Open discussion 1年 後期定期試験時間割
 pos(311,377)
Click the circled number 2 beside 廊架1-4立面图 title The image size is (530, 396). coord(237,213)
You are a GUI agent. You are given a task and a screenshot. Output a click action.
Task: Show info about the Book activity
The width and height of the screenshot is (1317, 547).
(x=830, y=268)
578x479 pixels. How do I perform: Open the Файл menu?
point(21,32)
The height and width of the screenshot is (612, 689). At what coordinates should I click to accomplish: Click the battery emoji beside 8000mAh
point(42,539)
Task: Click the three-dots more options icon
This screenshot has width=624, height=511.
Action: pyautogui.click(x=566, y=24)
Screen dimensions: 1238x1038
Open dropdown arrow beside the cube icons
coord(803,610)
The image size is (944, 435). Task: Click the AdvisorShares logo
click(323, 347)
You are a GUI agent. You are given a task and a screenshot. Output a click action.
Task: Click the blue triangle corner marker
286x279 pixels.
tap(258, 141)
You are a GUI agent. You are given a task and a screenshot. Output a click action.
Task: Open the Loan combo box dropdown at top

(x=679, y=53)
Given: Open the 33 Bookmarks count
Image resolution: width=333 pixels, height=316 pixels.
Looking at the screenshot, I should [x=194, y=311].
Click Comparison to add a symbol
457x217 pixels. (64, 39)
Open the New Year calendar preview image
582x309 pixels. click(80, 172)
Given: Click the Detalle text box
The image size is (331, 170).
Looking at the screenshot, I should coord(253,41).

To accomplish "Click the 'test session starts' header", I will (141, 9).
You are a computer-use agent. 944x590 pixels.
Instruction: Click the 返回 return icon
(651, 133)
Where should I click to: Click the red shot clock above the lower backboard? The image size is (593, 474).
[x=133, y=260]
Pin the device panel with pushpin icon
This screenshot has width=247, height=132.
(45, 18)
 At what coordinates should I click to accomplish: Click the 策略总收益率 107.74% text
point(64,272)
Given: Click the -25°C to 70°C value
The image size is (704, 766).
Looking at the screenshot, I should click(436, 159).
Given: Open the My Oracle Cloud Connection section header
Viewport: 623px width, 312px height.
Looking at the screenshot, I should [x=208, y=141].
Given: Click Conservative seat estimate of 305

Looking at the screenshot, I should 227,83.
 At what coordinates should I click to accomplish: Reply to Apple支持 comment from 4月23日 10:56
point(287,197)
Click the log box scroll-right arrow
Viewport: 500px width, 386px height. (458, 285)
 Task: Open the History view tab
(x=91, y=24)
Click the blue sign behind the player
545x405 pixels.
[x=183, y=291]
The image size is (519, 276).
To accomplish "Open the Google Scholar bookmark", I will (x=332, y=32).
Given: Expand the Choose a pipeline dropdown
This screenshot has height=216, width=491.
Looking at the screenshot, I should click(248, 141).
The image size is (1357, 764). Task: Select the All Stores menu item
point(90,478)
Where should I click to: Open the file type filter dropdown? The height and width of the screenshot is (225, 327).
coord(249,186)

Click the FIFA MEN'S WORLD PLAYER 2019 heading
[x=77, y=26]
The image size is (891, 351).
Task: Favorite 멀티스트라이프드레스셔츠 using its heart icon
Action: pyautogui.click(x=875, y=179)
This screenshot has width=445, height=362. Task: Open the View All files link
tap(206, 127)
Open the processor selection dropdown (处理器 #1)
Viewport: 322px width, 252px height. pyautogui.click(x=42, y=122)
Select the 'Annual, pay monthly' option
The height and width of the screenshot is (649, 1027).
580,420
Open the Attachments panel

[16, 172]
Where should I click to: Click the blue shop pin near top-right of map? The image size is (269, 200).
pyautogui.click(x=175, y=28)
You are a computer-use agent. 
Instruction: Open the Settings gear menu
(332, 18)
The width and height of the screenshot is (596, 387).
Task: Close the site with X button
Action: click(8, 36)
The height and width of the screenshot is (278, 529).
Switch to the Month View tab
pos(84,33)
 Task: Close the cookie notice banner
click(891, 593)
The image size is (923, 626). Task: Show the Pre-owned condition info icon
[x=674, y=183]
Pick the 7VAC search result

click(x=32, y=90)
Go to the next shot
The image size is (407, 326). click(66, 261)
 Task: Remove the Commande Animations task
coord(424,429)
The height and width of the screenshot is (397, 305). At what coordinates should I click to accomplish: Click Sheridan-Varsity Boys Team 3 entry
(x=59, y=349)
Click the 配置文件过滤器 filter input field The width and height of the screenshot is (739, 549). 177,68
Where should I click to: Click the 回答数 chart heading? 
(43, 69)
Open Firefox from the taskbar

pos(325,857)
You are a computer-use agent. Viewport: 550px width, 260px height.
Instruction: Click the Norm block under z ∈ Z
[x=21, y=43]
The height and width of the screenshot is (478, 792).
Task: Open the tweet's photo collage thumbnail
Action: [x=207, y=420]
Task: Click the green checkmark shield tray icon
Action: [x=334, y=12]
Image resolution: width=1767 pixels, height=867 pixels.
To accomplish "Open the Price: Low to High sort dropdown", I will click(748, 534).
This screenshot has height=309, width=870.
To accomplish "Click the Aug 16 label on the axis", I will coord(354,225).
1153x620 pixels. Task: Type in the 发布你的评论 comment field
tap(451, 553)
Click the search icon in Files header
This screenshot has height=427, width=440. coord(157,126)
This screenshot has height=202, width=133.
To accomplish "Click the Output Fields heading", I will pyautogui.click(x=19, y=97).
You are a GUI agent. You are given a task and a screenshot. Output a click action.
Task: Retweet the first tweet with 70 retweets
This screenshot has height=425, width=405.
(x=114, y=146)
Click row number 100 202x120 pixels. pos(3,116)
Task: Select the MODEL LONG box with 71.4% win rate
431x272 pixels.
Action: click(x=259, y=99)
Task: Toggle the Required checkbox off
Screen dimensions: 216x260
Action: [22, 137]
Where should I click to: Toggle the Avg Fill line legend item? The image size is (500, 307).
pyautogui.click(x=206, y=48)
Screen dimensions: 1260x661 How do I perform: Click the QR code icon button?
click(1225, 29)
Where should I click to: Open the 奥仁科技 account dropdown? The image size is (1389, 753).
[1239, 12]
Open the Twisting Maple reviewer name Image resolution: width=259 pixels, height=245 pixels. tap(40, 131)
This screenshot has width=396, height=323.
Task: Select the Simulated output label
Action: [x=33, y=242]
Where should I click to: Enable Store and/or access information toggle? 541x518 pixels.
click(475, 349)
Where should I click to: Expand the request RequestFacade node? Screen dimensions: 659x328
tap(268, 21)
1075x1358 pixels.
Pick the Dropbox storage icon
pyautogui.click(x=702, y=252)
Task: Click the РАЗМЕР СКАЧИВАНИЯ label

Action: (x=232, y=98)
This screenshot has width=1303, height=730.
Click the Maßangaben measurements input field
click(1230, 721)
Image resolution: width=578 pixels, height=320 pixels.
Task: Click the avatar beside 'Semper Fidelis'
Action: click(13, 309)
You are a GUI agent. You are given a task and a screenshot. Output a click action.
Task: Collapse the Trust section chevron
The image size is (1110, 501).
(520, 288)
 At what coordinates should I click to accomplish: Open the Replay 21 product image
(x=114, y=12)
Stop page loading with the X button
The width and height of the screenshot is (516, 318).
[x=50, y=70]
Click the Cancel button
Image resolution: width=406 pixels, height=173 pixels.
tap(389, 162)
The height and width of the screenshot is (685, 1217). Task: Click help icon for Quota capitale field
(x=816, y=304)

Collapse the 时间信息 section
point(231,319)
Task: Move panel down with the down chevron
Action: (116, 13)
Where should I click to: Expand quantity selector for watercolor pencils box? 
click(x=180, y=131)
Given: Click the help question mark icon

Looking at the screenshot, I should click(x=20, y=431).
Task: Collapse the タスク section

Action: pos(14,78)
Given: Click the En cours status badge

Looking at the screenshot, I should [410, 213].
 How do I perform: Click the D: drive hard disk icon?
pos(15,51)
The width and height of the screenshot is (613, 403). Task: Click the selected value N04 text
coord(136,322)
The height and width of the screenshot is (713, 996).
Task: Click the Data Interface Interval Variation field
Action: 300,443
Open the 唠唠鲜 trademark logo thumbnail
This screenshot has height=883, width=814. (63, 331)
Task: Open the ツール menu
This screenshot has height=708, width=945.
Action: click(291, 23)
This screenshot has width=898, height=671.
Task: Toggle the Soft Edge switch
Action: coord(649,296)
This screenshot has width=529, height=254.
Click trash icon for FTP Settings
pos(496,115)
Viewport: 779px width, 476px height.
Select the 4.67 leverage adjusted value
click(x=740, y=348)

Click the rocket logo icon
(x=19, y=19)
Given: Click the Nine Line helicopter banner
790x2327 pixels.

> [EXERCISE]
Check the data above and report how many lines include the word "will", using a bare number.

> [ANSWER BELOW]
5